Your goal:
Look through the records below for the line with "How do I perform: Maximize". Return that line and each one after it up to and including the line with "is (724, 1568).", exactly.

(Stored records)
○ ○ ○ ○ ○ ○ ○
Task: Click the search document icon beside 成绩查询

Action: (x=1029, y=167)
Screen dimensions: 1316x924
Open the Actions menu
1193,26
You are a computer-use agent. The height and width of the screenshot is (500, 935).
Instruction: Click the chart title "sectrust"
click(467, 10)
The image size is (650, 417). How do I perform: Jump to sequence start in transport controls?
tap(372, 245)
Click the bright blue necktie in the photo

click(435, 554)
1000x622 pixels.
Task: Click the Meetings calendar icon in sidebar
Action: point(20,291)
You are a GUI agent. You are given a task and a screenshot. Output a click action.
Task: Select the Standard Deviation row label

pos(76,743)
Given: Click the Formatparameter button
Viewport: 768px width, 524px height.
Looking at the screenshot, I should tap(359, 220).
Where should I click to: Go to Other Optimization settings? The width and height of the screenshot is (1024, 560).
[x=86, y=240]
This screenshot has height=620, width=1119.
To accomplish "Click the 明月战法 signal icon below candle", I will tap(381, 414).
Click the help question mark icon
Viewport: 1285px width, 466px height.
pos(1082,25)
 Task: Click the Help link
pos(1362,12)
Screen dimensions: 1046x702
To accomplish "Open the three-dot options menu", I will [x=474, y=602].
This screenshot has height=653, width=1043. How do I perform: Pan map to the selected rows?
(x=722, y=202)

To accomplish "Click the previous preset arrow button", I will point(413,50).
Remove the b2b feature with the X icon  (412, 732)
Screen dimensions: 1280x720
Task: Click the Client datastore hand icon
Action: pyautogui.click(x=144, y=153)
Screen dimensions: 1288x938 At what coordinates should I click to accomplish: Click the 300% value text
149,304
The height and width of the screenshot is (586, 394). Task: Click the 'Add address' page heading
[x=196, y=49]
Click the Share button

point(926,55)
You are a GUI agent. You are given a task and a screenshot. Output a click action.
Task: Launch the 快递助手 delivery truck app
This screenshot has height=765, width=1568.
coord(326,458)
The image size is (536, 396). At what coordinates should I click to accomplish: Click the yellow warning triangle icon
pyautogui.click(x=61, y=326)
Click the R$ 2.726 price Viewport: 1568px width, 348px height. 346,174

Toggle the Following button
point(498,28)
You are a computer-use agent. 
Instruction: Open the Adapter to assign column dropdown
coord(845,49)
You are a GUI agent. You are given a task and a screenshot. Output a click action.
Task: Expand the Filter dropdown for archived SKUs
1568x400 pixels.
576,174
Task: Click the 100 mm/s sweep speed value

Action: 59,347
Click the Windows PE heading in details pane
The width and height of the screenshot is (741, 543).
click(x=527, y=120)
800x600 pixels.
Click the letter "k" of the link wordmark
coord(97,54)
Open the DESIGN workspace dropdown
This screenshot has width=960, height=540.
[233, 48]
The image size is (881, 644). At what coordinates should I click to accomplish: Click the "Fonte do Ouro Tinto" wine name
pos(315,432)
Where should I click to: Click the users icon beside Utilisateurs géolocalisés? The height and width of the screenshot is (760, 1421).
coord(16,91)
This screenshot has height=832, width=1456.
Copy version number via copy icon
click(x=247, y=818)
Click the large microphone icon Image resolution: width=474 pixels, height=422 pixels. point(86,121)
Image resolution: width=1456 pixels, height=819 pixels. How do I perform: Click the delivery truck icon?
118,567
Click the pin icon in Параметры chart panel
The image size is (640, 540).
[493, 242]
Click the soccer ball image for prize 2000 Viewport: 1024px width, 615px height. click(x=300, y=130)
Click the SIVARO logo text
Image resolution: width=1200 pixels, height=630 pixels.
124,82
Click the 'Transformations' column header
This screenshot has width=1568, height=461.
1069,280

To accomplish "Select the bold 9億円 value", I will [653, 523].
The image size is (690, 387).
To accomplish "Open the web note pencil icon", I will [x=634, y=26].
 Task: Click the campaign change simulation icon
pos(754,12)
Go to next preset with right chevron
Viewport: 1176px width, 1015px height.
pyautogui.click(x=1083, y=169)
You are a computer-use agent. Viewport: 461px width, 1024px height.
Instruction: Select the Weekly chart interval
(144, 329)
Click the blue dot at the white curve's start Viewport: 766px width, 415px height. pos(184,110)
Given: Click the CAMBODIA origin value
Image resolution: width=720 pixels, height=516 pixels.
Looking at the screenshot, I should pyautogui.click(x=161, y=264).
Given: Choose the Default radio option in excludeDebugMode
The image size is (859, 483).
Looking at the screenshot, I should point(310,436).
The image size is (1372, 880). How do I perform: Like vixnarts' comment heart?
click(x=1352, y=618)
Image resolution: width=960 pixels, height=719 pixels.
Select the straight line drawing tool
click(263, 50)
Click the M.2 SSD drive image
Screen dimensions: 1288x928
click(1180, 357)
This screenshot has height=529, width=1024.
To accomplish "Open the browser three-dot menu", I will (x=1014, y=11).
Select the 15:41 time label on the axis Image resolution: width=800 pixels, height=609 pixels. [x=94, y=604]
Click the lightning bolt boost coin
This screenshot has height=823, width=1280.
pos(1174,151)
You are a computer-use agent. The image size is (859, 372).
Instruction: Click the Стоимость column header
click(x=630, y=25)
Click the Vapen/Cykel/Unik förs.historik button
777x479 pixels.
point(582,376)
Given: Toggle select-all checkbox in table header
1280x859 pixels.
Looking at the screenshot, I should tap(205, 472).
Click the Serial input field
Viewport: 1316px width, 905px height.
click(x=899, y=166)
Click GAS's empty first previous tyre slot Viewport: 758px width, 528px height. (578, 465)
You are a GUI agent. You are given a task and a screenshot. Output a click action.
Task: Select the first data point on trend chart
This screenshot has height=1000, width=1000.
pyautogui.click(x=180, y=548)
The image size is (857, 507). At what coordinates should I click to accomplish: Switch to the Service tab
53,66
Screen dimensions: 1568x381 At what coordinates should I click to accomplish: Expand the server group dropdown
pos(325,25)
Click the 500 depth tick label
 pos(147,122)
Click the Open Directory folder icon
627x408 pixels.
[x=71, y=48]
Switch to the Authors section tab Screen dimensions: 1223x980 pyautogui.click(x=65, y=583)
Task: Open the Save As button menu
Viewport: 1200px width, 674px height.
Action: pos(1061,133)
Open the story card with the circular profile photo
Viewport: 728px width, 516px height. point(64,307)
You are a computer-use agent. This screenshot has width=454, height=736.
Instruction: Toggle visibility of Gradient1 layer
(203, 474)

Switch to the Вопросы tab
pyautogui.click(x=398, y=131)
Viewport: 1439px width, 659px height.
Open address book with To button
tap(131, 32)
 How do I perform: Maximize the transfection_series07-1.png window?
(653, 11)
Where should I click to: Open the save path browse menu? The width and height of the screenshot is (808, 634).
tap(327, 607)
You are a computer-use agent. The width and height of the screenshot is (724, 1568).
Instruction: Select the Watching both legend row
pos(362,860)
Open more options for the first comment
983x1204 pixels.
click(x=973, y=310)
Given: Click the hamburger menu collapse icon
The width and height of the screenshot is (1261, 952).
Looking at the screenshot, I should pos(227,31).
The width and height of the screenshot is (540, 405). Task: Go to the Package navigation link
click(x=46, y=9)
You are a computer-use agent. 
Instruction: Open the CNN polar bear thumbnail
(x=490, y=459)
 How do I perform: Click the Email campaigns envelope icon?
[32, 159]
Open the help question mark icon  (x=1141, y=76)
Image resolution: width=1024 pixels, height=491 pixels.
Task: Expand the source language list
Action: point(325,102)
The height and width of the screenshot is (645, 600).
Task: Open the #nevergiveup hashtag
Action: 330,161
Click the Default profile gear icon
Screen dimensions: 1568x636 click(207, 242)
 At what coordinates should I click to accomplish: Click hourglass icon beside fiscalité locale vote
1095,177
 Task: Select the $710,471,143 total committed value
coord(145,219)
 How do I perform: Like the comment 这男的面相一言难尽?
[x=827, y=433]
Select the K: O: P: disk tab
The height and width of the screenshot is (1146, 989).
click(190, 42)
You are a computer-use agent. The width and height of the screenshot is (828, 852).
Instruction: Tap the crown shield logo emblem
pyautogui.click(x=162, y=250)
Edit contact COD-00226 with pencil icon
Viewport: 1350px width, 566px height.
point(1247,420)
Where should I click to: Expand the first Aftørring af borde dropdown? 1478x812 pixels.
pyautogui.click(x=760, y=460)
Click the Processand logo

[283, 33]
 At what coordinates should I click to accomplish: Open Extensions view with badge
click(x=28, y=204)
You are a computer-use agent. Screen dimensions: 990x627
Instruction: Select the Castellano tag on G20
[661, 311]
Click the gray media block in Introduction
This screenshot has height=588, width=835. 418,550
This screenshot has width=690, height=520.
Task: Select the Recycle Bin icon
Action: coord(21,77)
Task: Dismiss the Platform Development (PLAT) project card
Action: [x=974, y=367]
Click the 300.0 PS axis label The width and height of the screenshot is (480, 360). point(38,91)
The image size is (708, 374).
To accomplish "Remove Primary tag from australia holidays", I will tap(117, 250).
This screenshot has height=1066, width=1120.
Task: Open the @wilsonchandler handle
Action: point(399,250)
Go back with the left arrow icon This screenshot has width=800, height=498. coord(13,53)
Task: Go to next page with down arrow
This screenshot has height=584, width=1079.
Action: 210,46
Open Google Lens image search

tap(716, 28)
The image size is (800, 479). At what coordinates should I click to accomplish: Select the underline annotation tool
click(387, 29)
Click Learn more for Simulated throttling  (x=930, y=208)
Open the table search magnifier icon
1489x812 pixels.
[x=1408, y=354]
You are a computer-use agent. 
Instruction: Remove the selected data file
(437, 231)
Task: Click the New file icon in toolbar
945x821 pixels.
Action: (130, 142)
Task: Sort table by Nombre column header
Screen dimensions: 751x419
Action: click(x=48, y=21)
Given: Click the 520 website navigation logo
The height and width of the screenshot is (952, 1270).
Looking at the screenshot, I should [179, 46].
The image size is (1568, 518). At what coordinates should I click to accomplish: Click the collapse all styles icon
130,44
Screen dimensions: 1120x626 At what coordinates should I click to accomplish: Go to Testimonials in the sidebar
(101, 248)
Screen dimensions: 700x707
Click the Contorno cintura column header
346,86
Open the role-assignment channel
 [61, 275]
○ ○ ○ ○ ○ ○ ○
Response below:
 How do I perform: Maximize the transfection_series07-1.png window?
(653, 11)
Where should I click to: Open the save path browse menu? The width and height of the screenshot is (808, 634).
tap(327, 607)
You are a computer-use agent. The width and height of the screenshot is (724, 1568).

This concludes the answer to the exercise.